En verdad, desde el viernes y, como continuidad de una semana en la que Argentina volvió a reeditar sus viejos y acostumbrados fantasmas –de los que no logra despojarse– la confusión y la desesperanza volvieron recargadas sobre la población de un país que padece de falta liderazgos políticos sensatos. De eso se trata. No de liderazgos desprovistos de poder, porque, a dos meses de las elecciones generales, lo que sobra es poder: uno virtual, el que encarna el presidente Mauricio Macri, que no permite –con sus movimientos y acciones– descifrar qué prioriza: si conducir su gestión hacia un final digno y pasar a la historia como el mandatario no peronista en casi cien años en concluir su mandato o bien como el presidente que todavía sueña con una reelección que todos, menos él, ya han advertido que es un imposible; y un poder real en manos del candidato peronista Alberto Fernández, quien, tras imponerse en las PASO, sentenció las chances de su contrincante.

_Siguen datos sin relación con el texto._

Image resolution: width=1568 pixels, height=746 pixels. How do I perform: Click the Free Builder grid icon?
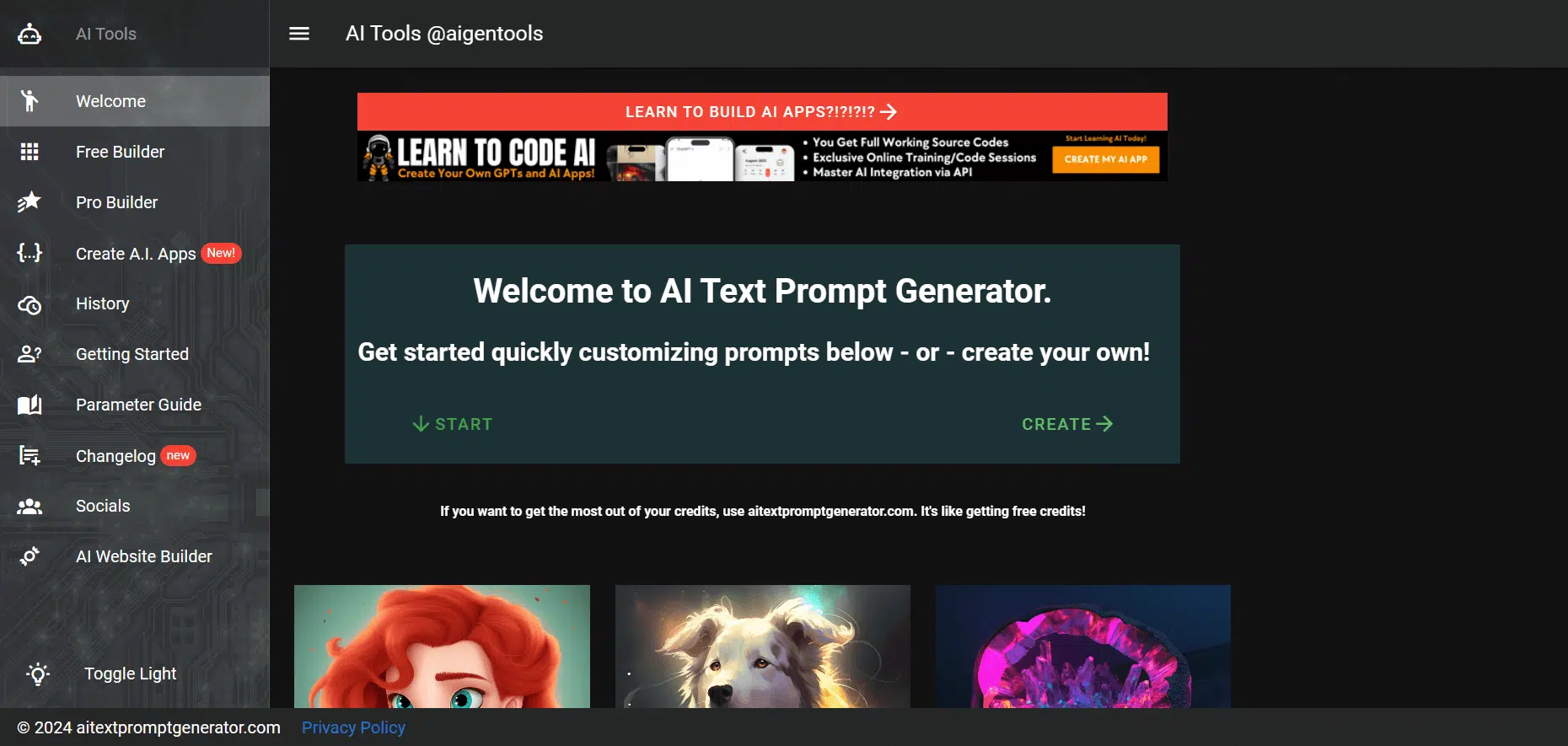tap(30, 152)
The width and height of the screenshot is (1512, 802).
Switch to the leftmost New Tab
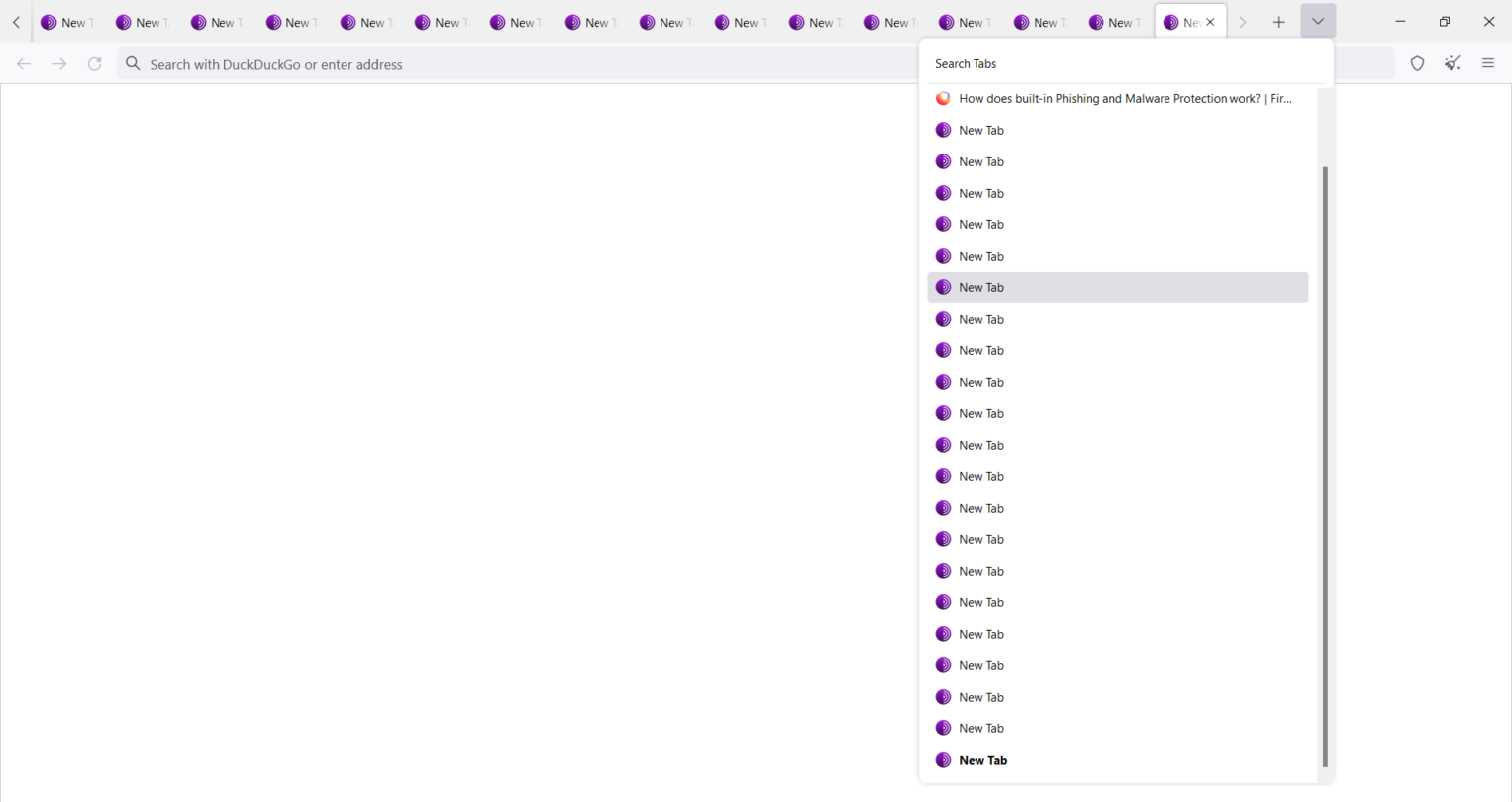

La política, la que debiese resolver la mayoría de los problemas estructurales de Argentina, no da en la tecla; aparece sólo por momentos y, cuando lo hace, sus respuestas no han sido efectivas. Nadie sabe a ciencia cierta qué es lo que quieren Macri y Fernández, cuando lo lógico para la mayoría de los ciudadanos sería que recibieran de su parte las mejores señales, claras y contundentes, para apaciguar los efectos de la enfermedad y, quizás, quién dice, avanzar en su sanación. Pero resulta un imposible porque, claramente, no están a la altura de las circunstancias.

Es increíble que con toda la historia que se ha dejado atrás, con tantos ejemplos de errores cometidos, con tantas conspiraciones que sus antecesores en el rol que ocupan alimentaron, ninguno de los dos se dé cuenta de estar repitiendo, como ciclos, todo lo sufrido y vivido. Es increíble que no puedan derrotar ese gen maldito, ni uno ni el otro.

Por un lado, un gobierno que se encerró confiando en recetas que fueron el producto de un laboratorio que ha vivido en una cápsula, desestimando constantemente las alarmas que le indicaban que el rumbo era el equivocado. En fin, todo lo que ya se sabe y conoce y que se ha manifestado de forma contundente en unas PASO que resultaron decisivas para vivir estas horas.

Y, por otro lado –y es lo que más sorprende–, un candidato opositor que ha sido conducido –quizás por decisión propia o por presiones que pueden haber surgido de ese frente variopinto que lidera– hacia movimientos desconcertantes, pendulares y serpenteantes que minarán aún más todo lo que seguramente deberá enfrentar desde el 10 de diciembre.

La fragmentación social que se evidencia en Argentina permite, además, observar los distintos métodos de supervivencia a los que se aferran o apelan los sectores frente al descalabro de conducción política existente. El individualismo ha vuelto a pisar fuerte como estrategia de supervivencia, mientras todos los índices y factores económicos se disparan hacia direcciones claramente negativas: la inflación, el dólar, los títulos, los precios, la deuda, y, sobre todo, el factor más valioso: el de la confianza.